C’était l’événement de la saison, et il a tenu toutes ses promesses. Ce samedi 5 avril 2026, l’Arène nationale de Dakar a vibré comme rarement. Dans un duel royal à suspense, Sa Thiès a réalisé l’impensable : il a terrassé le « Roi des arènes » en titre, Modou Lô, jusqu’ici considéré comme invincible.
Le combat opposait deux générations et deux histoires. D’un côté, l’expérience et la sagesse d’un champion qui régnait sans partage. De l’autre, la fougue et l’ambition d’un jeune prétendant, bien décidé à écrire sa propre légende. Et c’est ce dernier qui l’a emporté.

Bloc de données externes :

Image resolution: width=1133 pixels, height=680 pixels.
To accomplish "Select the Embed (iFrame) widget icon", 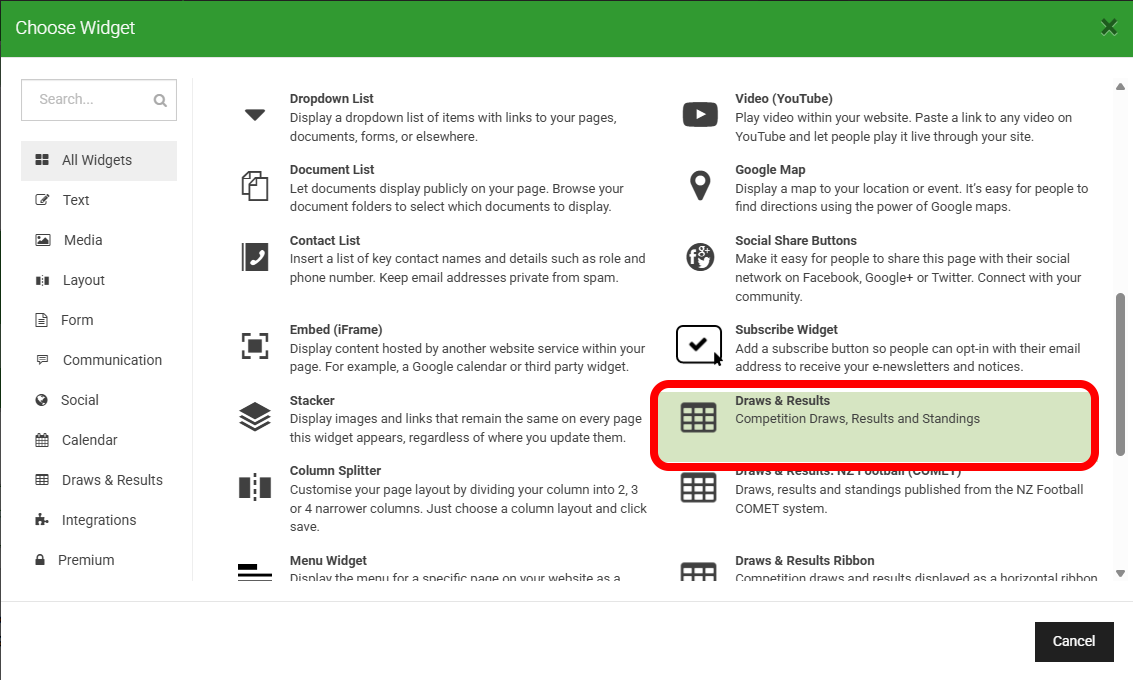I will [255, 346].
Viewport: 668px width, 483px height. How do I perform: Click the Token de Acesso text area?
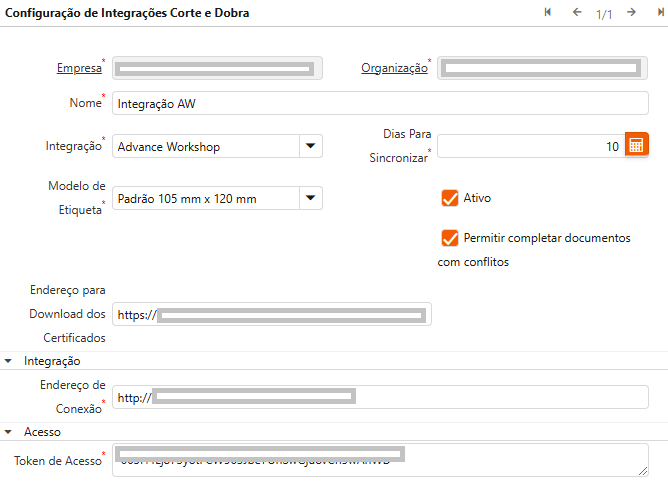pos(380,460)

Dès le coup d’envoi, Sa Thiès a surpris. Plus vif, plus percutant, il a imposé un rythme que Modou Lô a eu du mal à suivre. On sentait chez le jeune lutteur de Guédiawaye une préparation sans faille et une foi inébranlable, héritée de ses victoires récentes. Peu à peu, il a grignoté l’avantage, forçant le respect d’un public d’abord sceptique, puis conquis. Dans les moments décisifs, c’est lui qui a eu le dernier mot.

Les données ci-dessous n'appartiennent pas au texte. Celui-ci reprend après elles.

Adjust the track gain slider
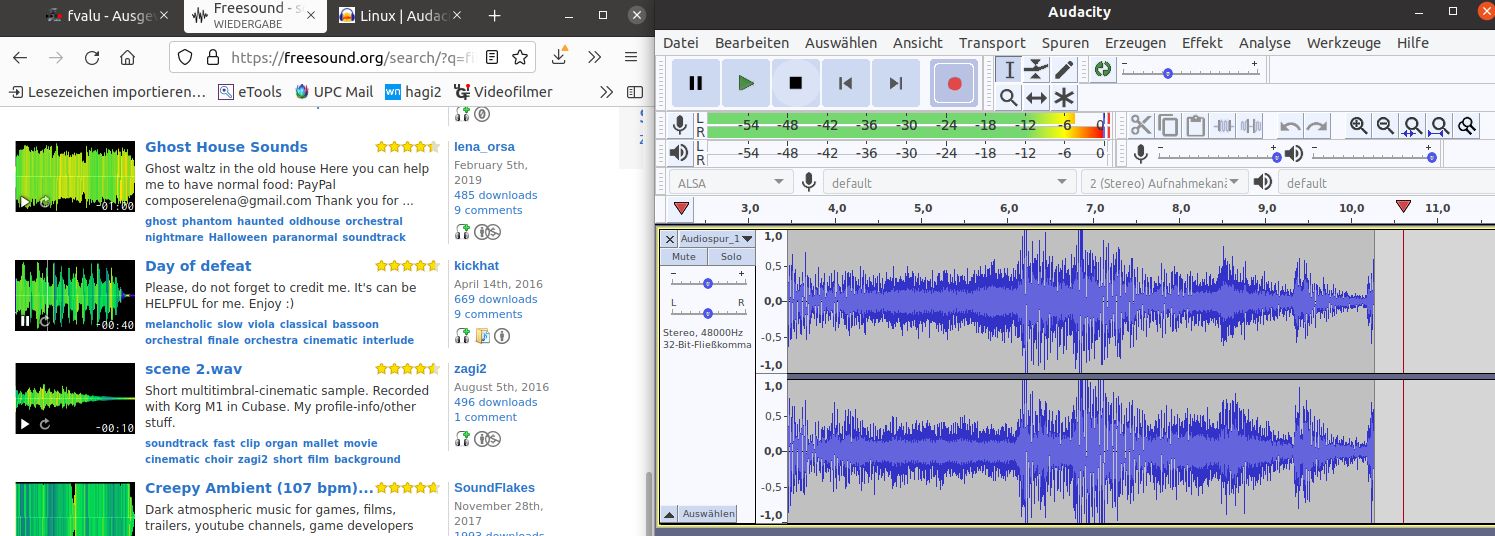Image resolution: width=1495 pixels, height=536 pixels. 708,284
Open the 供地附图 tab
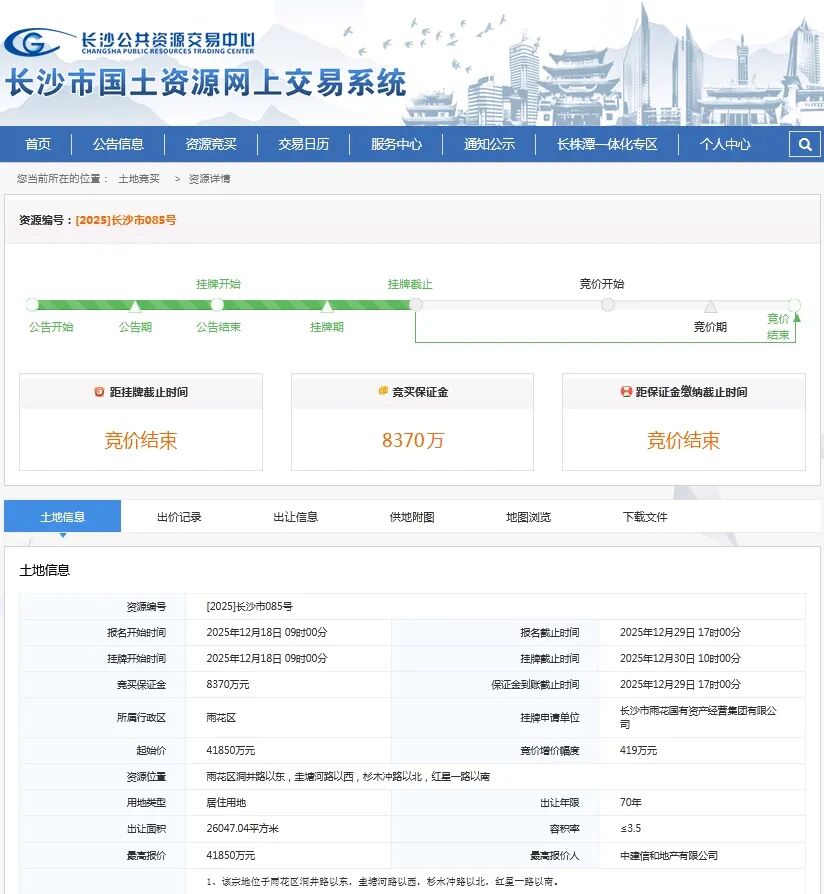The width and height of the screenshot is (824, 894). click(412, 517)
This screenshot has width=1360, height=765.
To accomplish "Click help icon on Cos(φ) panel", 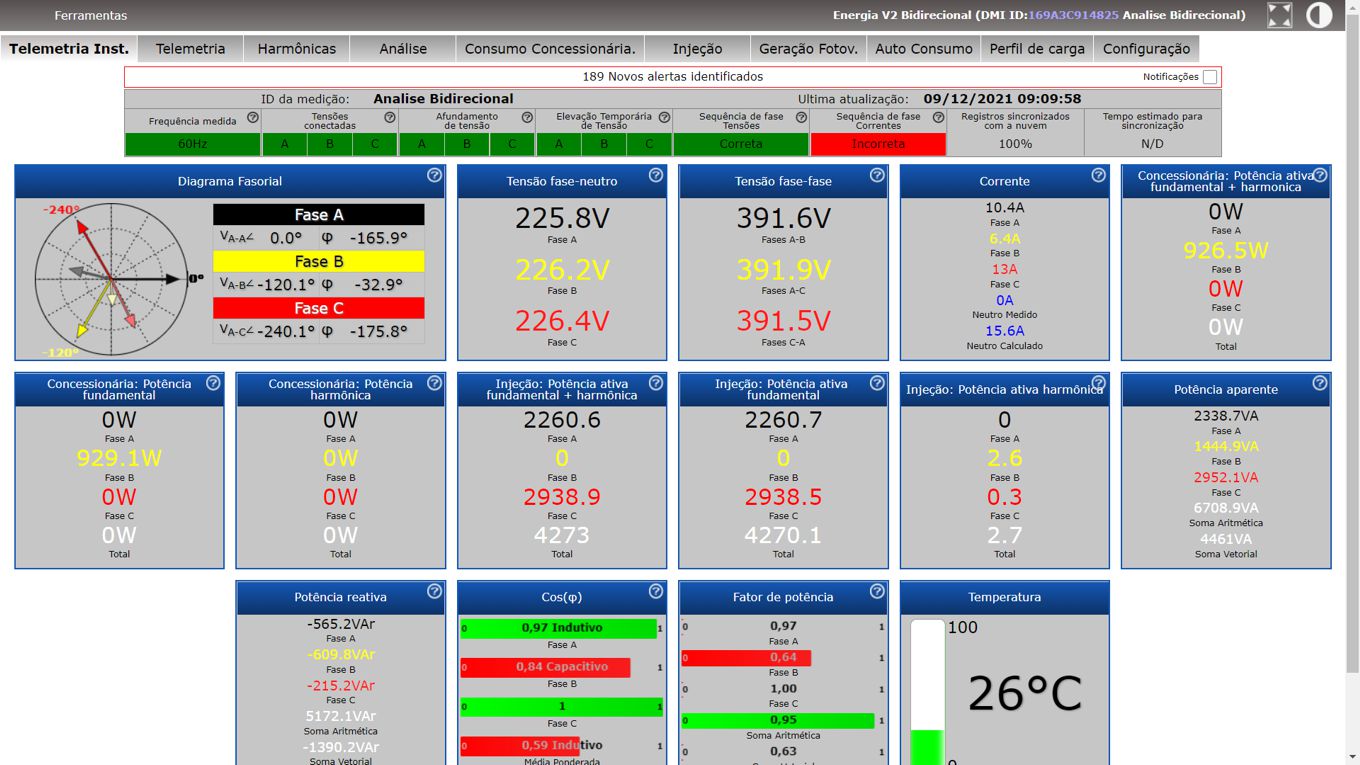I will click(x=656, y=591).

Cette victoire, c’est plus qu’un simple changement de champion. C’est un tournant. Le fils de Double Less et petit frère de Balla Gaye 2 n’est plus seulement un héritier : il est désormais un roi. Il a prouvé qu’une nouvelle génération était prête à prendre les rênes de la lutte sénégalaise.
Quant à Modou Lô, il quitte l’arène la tête haute. Battu, mais pas humilié. Il a livré un combat digne, face à un adversaire qui s’est révélé être à sa hauteur, et même au-delà. Le roi est mort, vive le roi.